Historic house in Texas, United States

The Johann and Anna Heidgen House is located in the Bexar County city of San Antonio in the U.S. state of Texas. It is listed on the National Register of Historic Places listings in Bexar County, Texas. The structure was designated a Recorded Texas Historic Landmark in 2003. It is also known as the Heidgen-Zilker House. The house was built circa 1882 and has been used for a variety of purposes, including as a residence, as a youth organization facility, attorney's office, wedding venue, and at one time as a restaurant.

==House details==

The two-story rock house is constructed of 16-inch thick native limestone and local caliche blocks. The original structure was painted with a lime wash. A gabled roof and covered porches are two additional features. One perpendicular wall connects to a section of the 18th century Acequia Madre de Valero. That 1718 initial phase of a 45-mile acequia irrigation system was laid out among the early missions by the Spanish Franciscan priests and the Payaya people. This feature was a contributing factor in this house being placed on the National Register of Historic Place Listings.

==Ownership history==
German immigrant Johann Heidgen, a stonemason, built this house at 121 Starr Street, three blocks northeast of the Alamo, circa 1882. He and his wife Anna Barbara moved to San Antonio in 1852. The couple had thirteen children, eight of whom lived to adulthood. The Heidgen family sold the house to Meta and F.A.Folkman in 1907, who in turn sold it to John Francis Krauser. Two years later, Krauser sold it to San Antonio businessman Charles A. Zilker and his wife Pearl Zilker. Because of the Zilker ownership, the house is sometimes known as the Heidgen-Zilker House. It was inherited by their children as part of a family trust. The Zilker heirs used it as rental property, rather than live in it themselves. The heirs donated the property to the San Antonio Conservation Society (SACS) in 1968.

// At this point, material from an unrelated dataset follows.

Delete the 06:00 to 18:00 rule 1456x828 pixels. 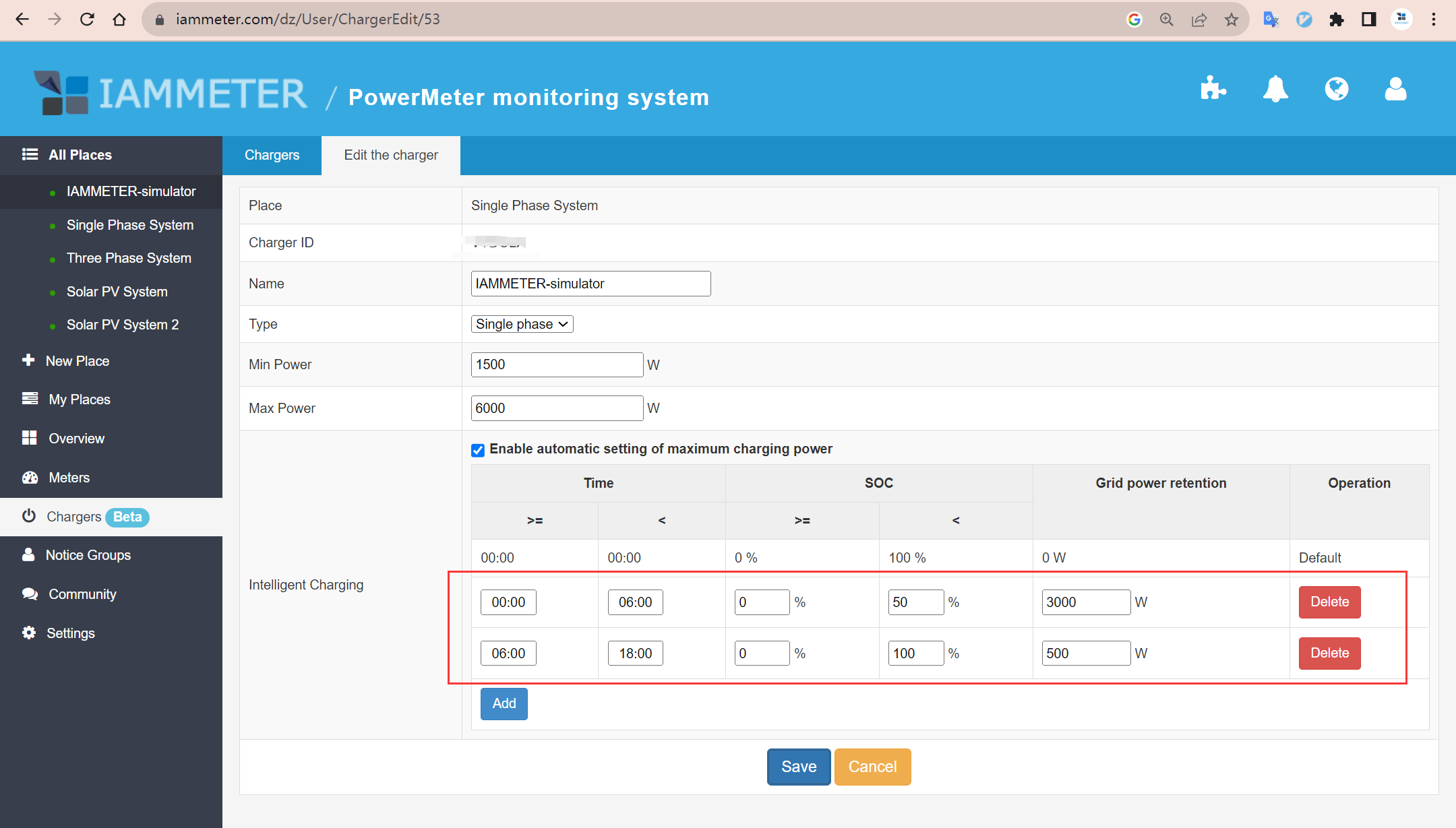point(1329,653)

SACS deeded the property and its preservation easement two years later to the Alamo Council of Camp Fire Girls and Boys in 1970. SACS supplemented the gift with a $7,000 restoration grant. That grant was in turn supplemented by an additional $35,000 grant from the non-profit Ewing Halsell Foundation. The architectural firm of Peterson and Williams designed the improvements, and the Mexico-based contractor was Mr. Lerma. The work included a new stairway and a new right-side front landing. A southern half brick wall was included in the restoration. Doors and windows were replaced, and mortar and stone work were repaired. A new chimney was built, and the interior of the house was completely redone.

That particular Camp Fire council disbanded in 1987 and deeded the property back to SACS, who in turn sold it. After a succession of subsequent owners and a stint as a restaurant, the structure was bought by attorney T. Russell Noe in 2002, and is currently in use as his San Antonio office.